◆ Given data:
+ + + + +

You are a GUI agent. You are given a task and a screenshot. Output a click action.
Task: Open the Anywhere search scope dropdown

+ + + + +

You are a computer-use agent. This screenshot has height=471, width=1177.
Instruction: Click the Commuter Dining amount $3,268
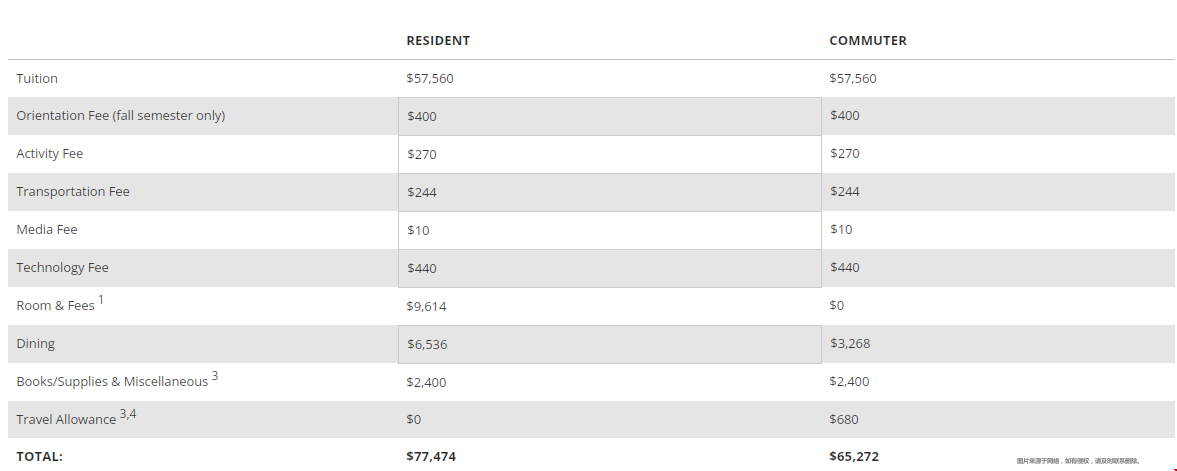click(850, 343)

+ + + + +

◆ Action item:
Give the exact lines, and only those, from the line containing "You are a GUI" through the line containing "Task: Open the Anywhere search scope dropdown" in the entries above.

◆ Answer section:
You are a GUI agent. You are given a task and a screenshot. Output a click action.
Task: Open the Anywhere search scope dropdown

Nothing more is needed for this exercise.